===== Text

The most common conditions associated with thrombophilia are deep vein thrombosis (DVT) and pulmonary embolism (PE), which are referred to collectively as venous thromboembolism (VTE). DVT usually occurs in the legs, and is characterized by pain, swelling and redness of the limb. It may lead to long-term swelling and heaviness due to damage to valves in the veins. The clot may also break off and migrate (embolize) to arteries in the lungs. Depending on the size and the location of the clot, this may lead to sudden-onset shortness of breath, chest pain, palpitations and may be complicated by collapse, shock and cardiac arrest.

Venous thrombosis may also occur in more unusual places: in the veins of the brain, liver (portal vein thrombosis and hepatic vein thrombosis), mesenteric vein, kidney (renal vein thrombosis) and the veins of the arms. Whether thrombophilia also increases the risk of arterial thrombosis (which is the underlying cause of heart attacks and strokes) is less well established. However, more recent data suggest some forms of inherited thrombophilia are associated with increased risk for arterial ischemic stroke.

Thrombophilia has been linked to recurrent miscarriage, and possibly various complications of pregnancy such as intrauterine growth restriction, stillbirth, severe pre-eclampsia and abruptio placentae.

Protein C deficiency may cause purpura fulminans, a severe clotting disorder in the newborn that leads to both tissue death and bleeding into the skin and other organs. The condition has also been described in adults. Protein C and protein S deficiency have also been associated with an increased risk of skin necrosis on commencing anticoagulant treatment with warfarin or related drugs.

==Causes==
Thrombophilia can be congenital or acquired. Congenital thrombophilia refers to inborn conditions (and usually hereditary, in which case "hereditary thrombophilia" may be used) that increase the tendency to develop thrombosis, while, on the other hand, acquired thrombophilia refers to conditions that arise later in life.

===Congenital===
The most common types of congenital thrombophilia are those that arise as a result of overactivity of coagulation factors; hence they are considered "gain-of-function" alterations. They are relatively mild in the usual heterozygous state, and are therefore classified as "type II" defects. The most common ones are factor V Leiden (a mutation in the F5 gene at position 1691) and prothrombin G20210A, a mutation in prothrombin (at position 20210 in the 3' untranslated region of the gene). Compound heterozygotes and homozygotes, while rare, are at significant risk of thrombosis.

The rare forms of congenital thrombophilia are typically caused by a deficiency of natural anticoagulants. They are classified as "type I" and are more severe in their propensity to cause thrombosis. The main ones are antithrombin III deficiency, protein C deficiency and protein S deficiency. Milder rare congenital thrombophilias are factor XIII mutation and familial dysfibrinogenemia (an abnormal fibrinogen). It is unclear whether congenital disorders of fibrinolysis (the system that destroys clots) are major contributors to thrombosis risk. Congenital deficiency of plasminogen, for instance, mainly causes eye symptoms and sometimes problems in other organs, but the link with thrombosis has been more uncertain.

Blood group determines thrombosis risk to a significant extent. Those with blood groups other than type O are at a 2- to 4-fold relative risk. O blood group is associated with reduced levels of von Willebrand factor — because of increased clearance — and factor VIII, which is related to thrombotic risk .

==========
===== Dataset records

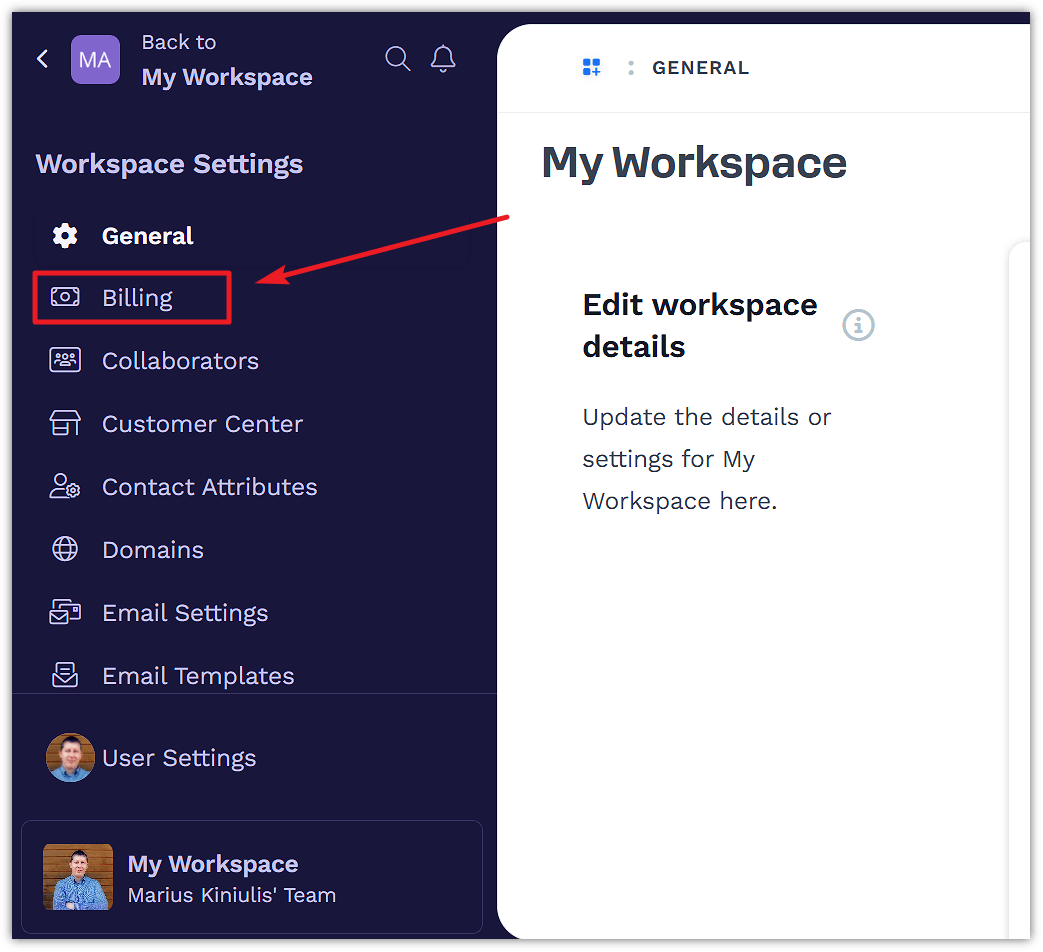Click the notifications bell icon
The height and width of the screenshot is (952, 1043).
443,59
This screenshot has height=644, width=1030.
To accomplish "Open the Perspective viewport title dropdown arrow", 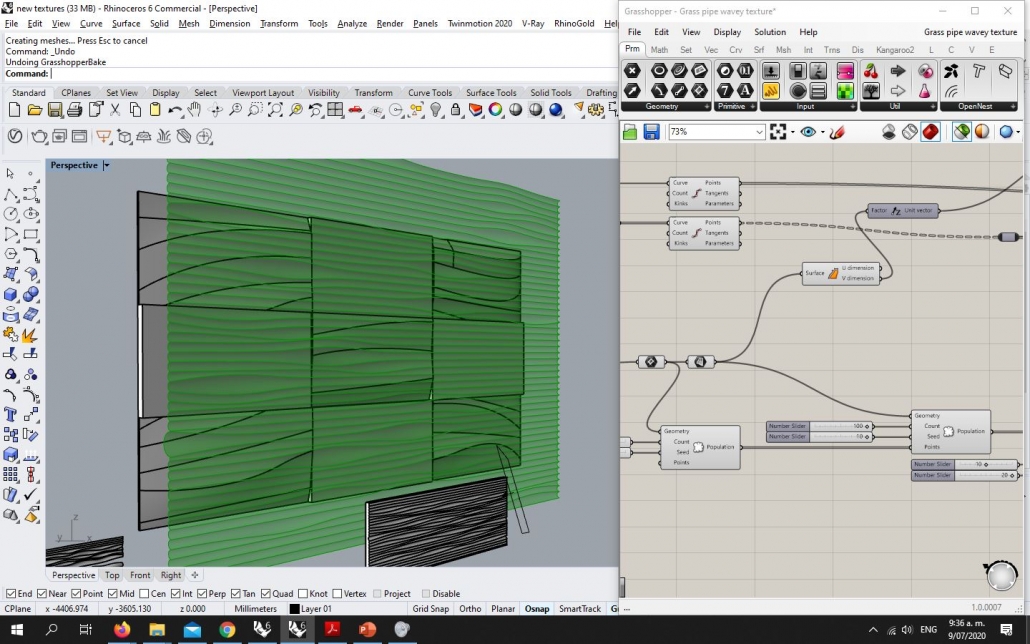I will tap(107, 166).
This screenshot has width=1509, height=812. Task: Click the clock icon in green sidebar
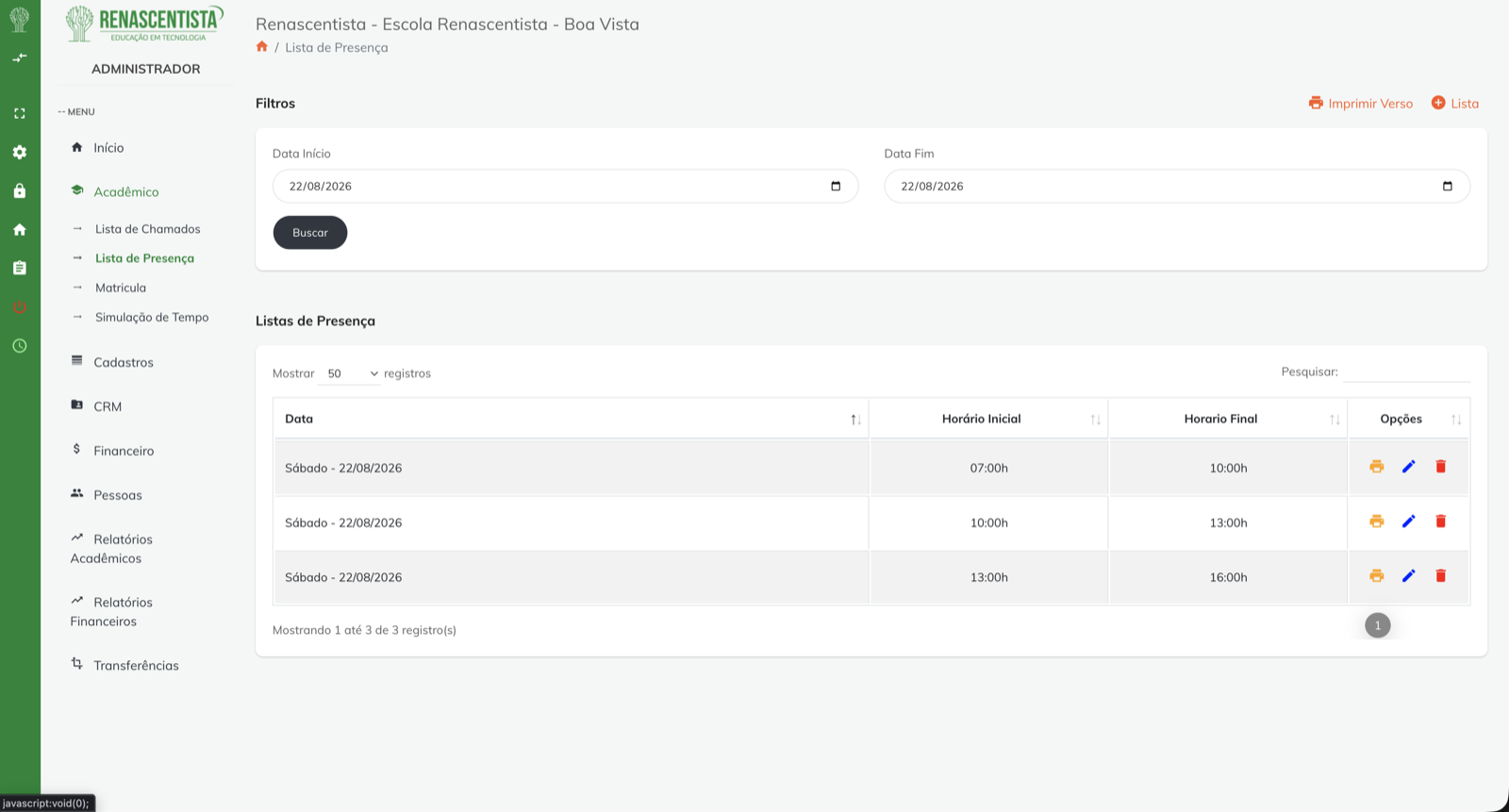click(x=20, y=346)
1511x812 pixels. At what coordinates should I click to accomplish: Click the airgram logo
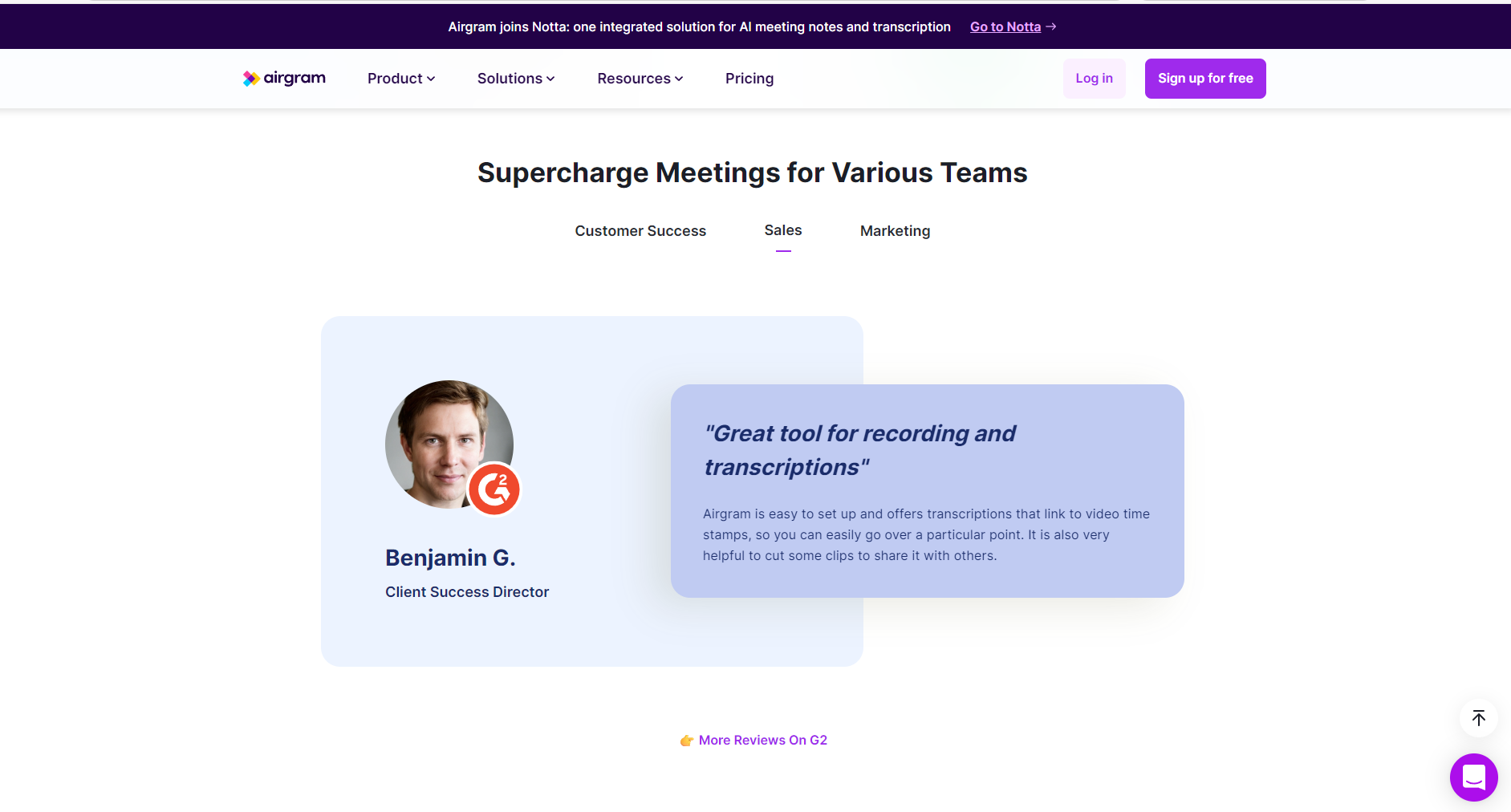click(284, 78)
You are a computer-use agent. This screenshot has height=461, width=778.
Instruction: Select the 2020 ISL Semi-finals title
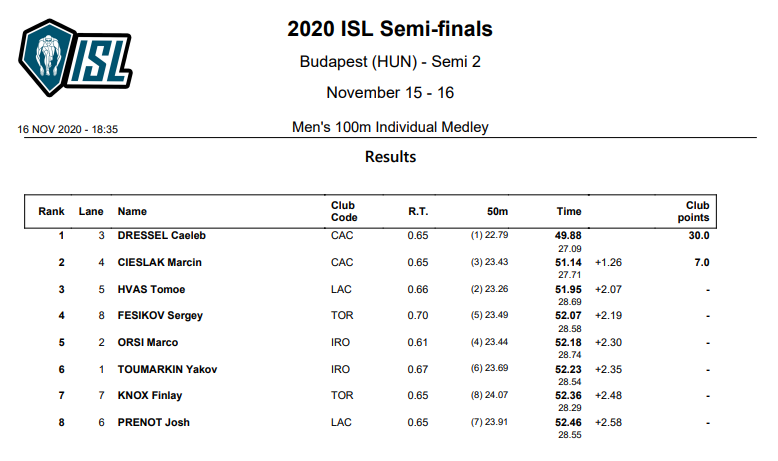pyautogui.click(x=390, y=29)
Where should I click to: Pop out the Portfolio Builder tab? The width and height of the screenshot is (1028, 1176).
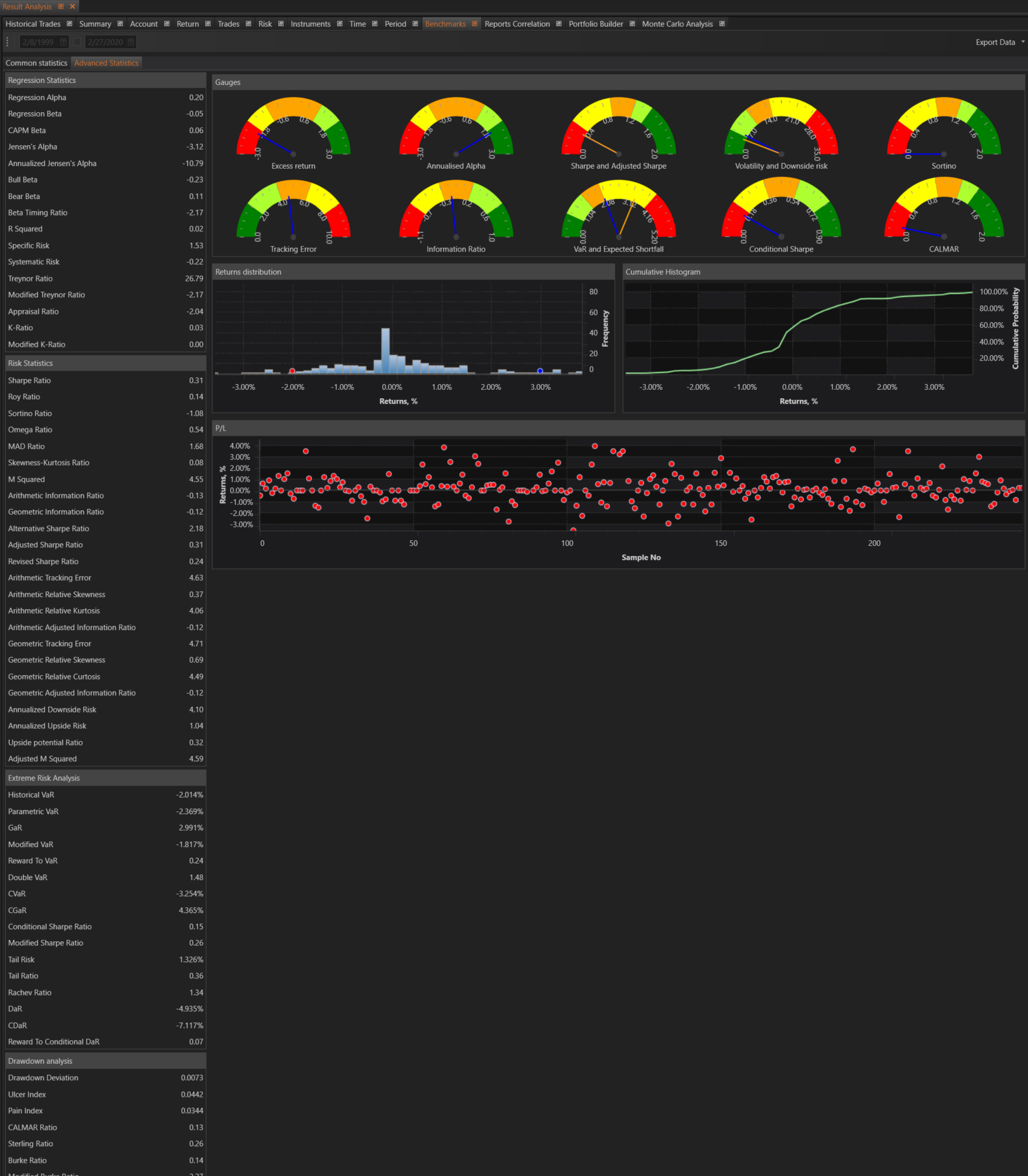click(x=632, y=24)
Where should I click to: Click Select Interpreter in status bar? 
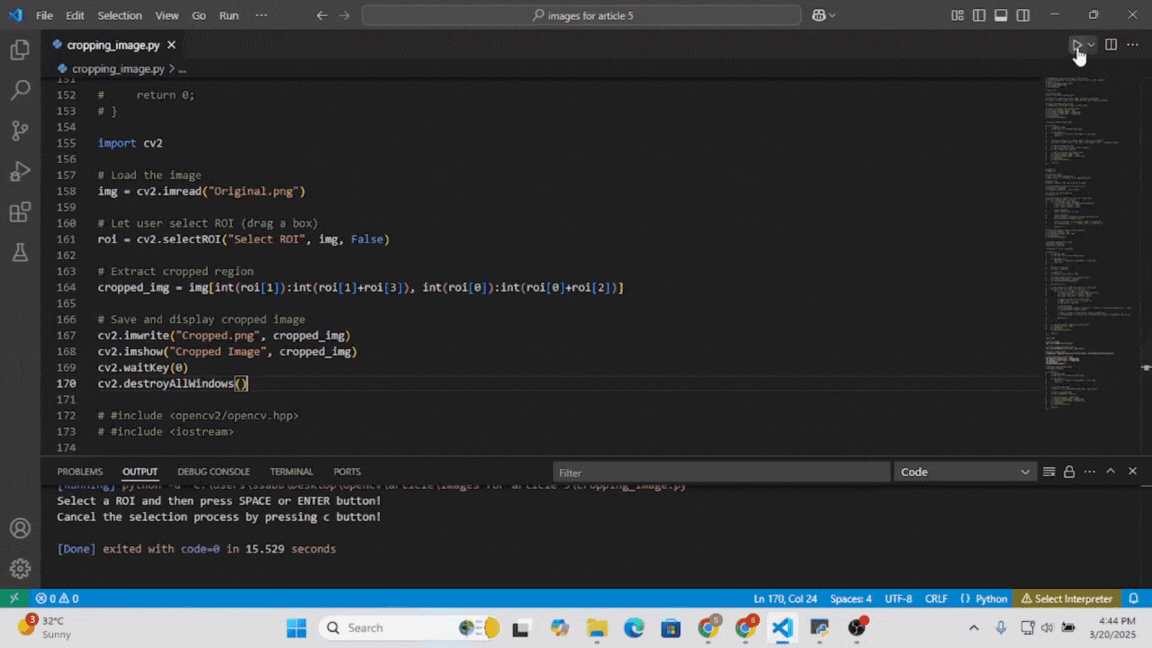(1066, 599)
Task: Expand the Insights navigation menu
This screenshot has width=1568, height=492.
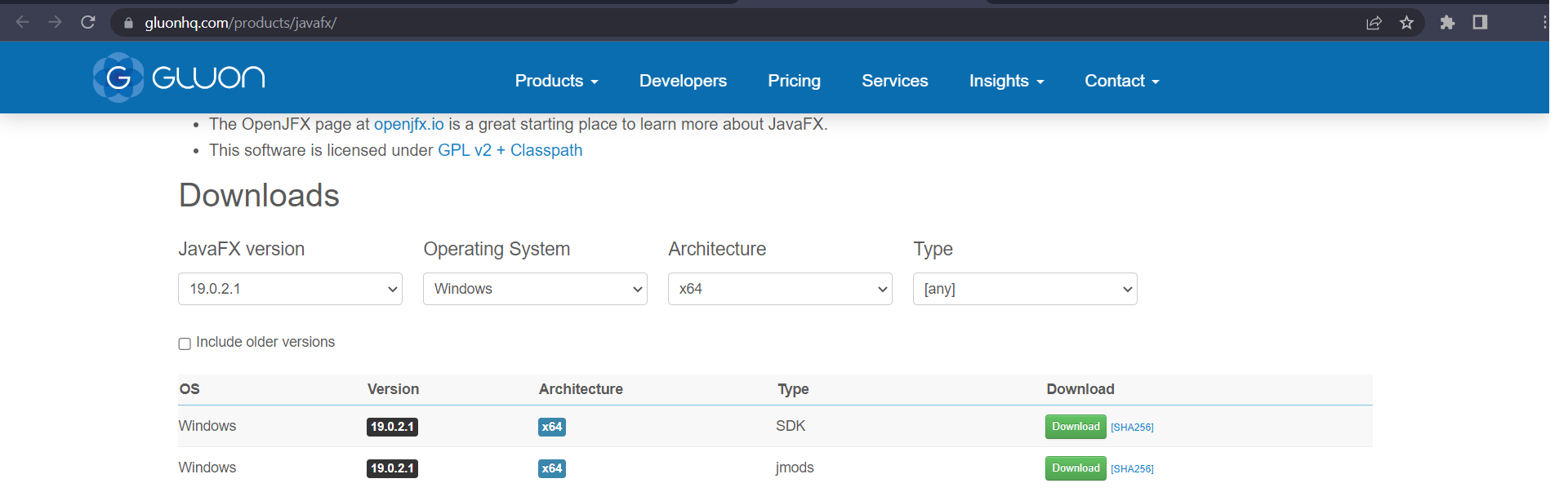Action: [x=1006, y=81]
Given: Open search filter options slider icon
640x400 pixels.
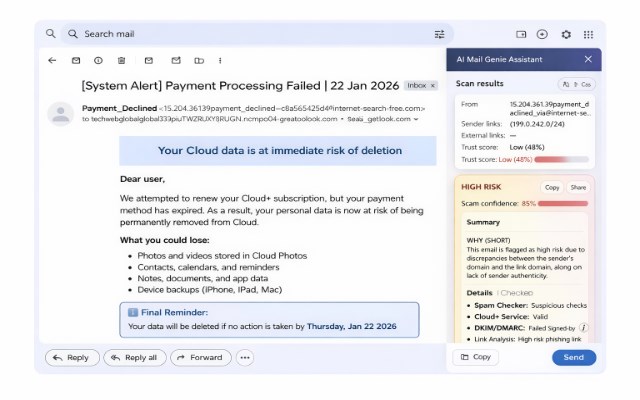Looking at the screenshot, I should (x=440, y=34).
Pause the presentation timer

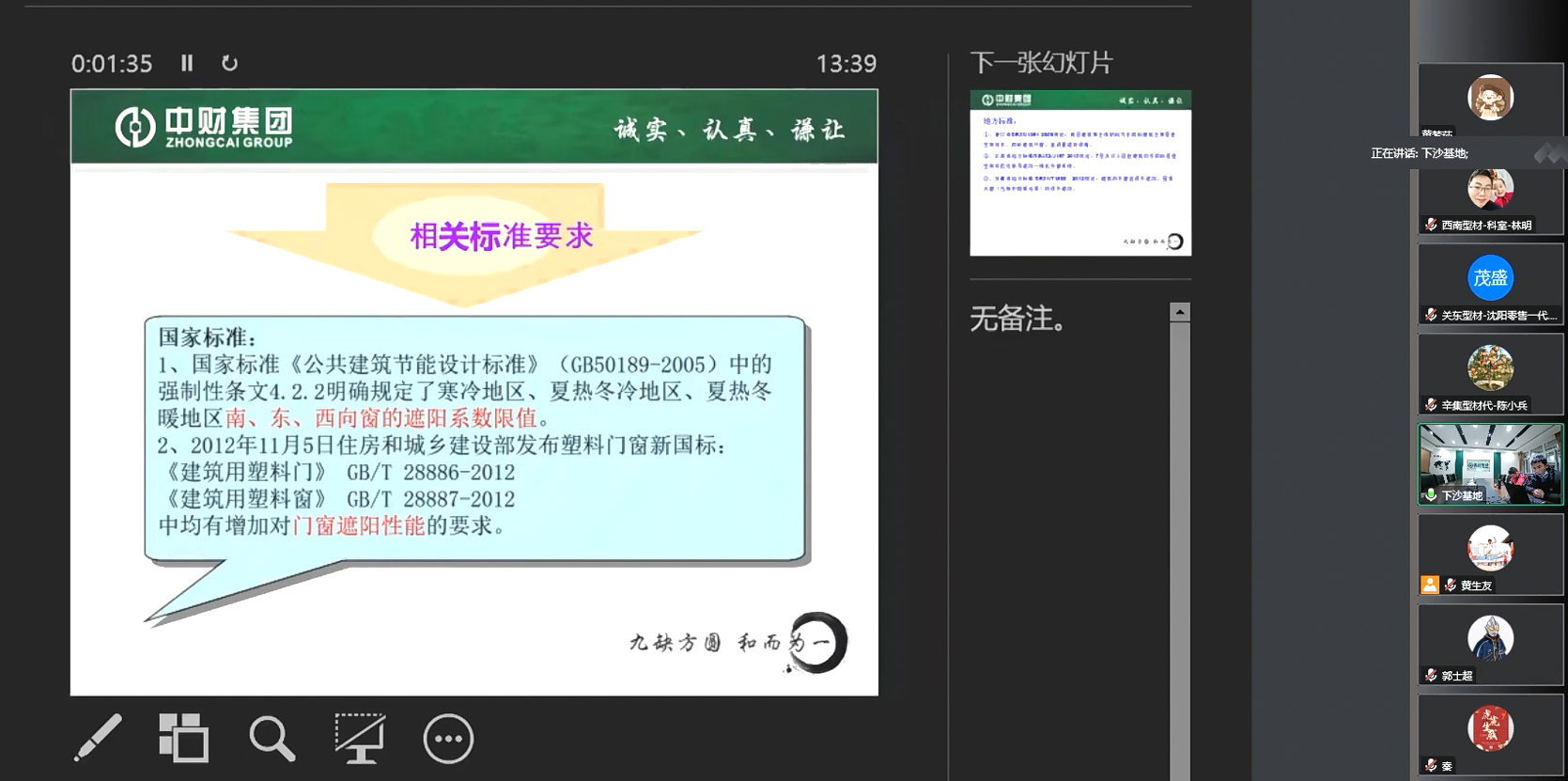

==========

> What to produce: Continue the thrombophilia text after its last sentence.

> Answer to the problem:
===Acquired===
A number of acquired conditions augment the risk of thrombosis. A prominent example is antiphospholipid syndrome, which is caused by antibodies against constituents of the cell membrane, particularly lupus anticoagulant (first found in people with the disease systemic lupus erythematosus but often detected in people without the disease), anti-cardiolipin antibodies, and anti-β_{2}-glycoprotein 1 antibodies; it is therefore regarded as an autoimmune disease. In some cases, antiphospholipid syndrome can cause arterial as well as venous thrombosis. It is also more strongly associated with miscarriage, and can cause a number of other symptoms (such as livedo reticularis of the skin and migraine).

Heparin-induced thrombocytopenia (HIT) is due to an immune system reaction against the anticoagulant drug heparin (or its derivatives). Though it is named for associated low platelet counts, HIT is strongly associated with risk of venous and arterial thrombosis. Paroxysmal nocturnal hemoglobinuria (PNH) is a rare condition resulting from acquired alterations in the PIGA gene, which plays a role in the protection of blood cells from the complement system. PNH increases the risk of venous thrombosis but is also associated with hemolytic anemia (anemia resulting from destruction of red blood cells). Both HIT and PNH require particular treatment.

Hematologic conditions associated with sluggish blood flow can increase risk for thrombosis. For example, sickle-cell disease (caused by mutations of hemoglobin) is regarded as a mild prothrombotic state induced by impaired flow. Similarly, myeloproliferative disorders, in which the bone marrow produces too many blood cells, predispose to thrombosis, particularly in polycythemia vera (excess red blood cells) and essential thrombocytosis (excess platelets). Again, these conditions usually warrant specific treatment when identified.

Cancer, particularly when metastatic (spread to other places in the body), is a recognised risk factor for thrombosis. A number of mechanisms have been proposed, such as activation of the coagulation system by cancer cells or secretion of procoagulant substances. Furthermore, particular cancer treatments (such as the use of central venous catheters for chemotherapy) may increase the risk of thrombosis further.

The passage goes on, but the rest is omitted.